Mashups are typically associated with end user applications that make use of information or services readily available on the Web, such as an apartment-hunting application that taps into Google Maps. WSO2 is extending the mashup idea to inside the enterprise. Any internal information or service that can be presented as a Web service may be found by Mashup Server and utilized as part of a new application, said Jonathan Marsh, WSO2 director of mashup technologies.
"If you don't want to access any external sources, you don't need to," although conducting address checks on the Web or calling on Google Maps remains an option, if the developer chooses, Marsh said. For Mashup Server to find internal resources, however, they must be available in a Web service format and listed in a file system or service registry that Mashup Server has been directed to regularly peruse.
WSO2 also has incorporated a console for the server that allows user to comment on mashups, rate them and tag them for future reference and use. In effect, the firm is trying to build social networking characteristics into its mashups. It's also seeking to create the ability to produce quick assembly applications that respond to businesss conditions. "Mashups, as situational applications, are empowering individual data owners to quickly expose services that enhance productivity," said Sanjiva Weerawarana, WSO2 CEO.
WSO2, is the Colombo, Sri Lanka, and Santa Clara, Calif., firm that is building out Web services oriented middleware. Its product suite uses open source Apache Software Foundation projects as a base and its products remain open source code. What JBoss middleware was to Java applications, WSO2 seeks to become to future applications based on Web services or Web service standards.
Mashup Server relies on the popular Javascript language to define what resources are going to be tapped for a new application. Mashup Server includes an administrative user interface where Javascript can be used to identify and sequence services. But its Javascript may also be written wherever the developer prefers to compose it, which could include a simple text editor or an established integrated development environment, then imported into the Mashup Server, said Marsh.
Marsh said WSO2's reliance on Javascript will decentralize the building of new applications in the enterprise.
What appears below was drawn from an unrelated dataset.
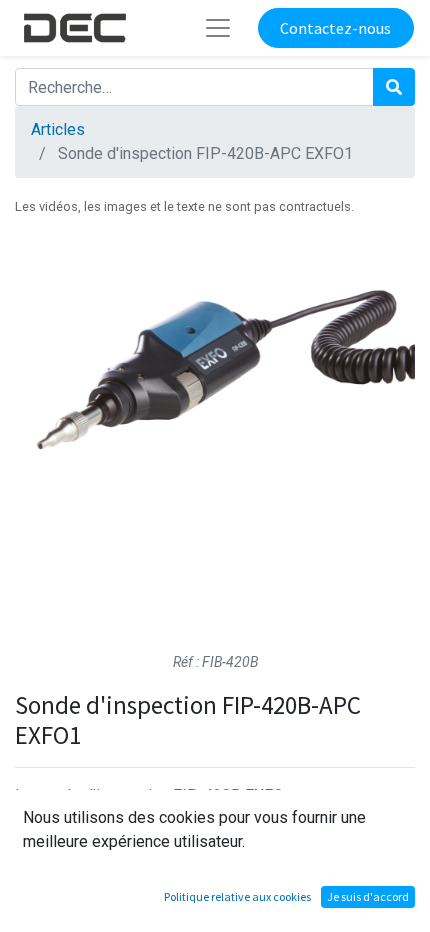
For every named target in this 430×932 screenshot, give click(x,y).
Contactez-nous (335, 28)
Web site builders and department power users know enough Javascript to cobble together new applications, if they capitalize on the infrastructure plumbing provided by Mashup Server.
"IT has been kind of like a laboratory with mysterious people in white coats, sort of authoritative. Now IT may spread to all parts of the enterprise," with new applications assembled in the departments with the strongest business initiative to launch them, he claimed. WSO2 Mashup Server works with two predecessor pieces of middleware, WSO2 Application Server and WSO2 Enterprise Service Bus. Its application server can handle both Java and C, along with the lighter weight PHP and Ruby languages, which tend to speed up development. The application server also implements Apache's Axis2, which has re-engineered the SOAP protocol for faster XML communications. Weerawarana says his firm includes several contributors to Axis2 and understands the protocol well enough to optimize it. "We are four to five times faster," he says.
The WSO2 Enterprise Service Bus is an integration broker meant to serve as a basis for building out services oriented architecture. Its built on top of Synapse, an Apache incubator project that translates between applications and provides automatic routing of XML messages. Mashup Server can discover new services and capture information about them, which it stores for use in future mash-ups. The data and services used for one mash-up can be extended and used as the basis for another, said Marsh. The firm is hosting a version of Mashup Server for online use and community development, called Mooshup.com.
WSO2 provides training and consulting services and technical support. It charges $2,000 a year per server for Silver level support; $4,000 per year per server for Gold and $8,000 per year for Platinum support.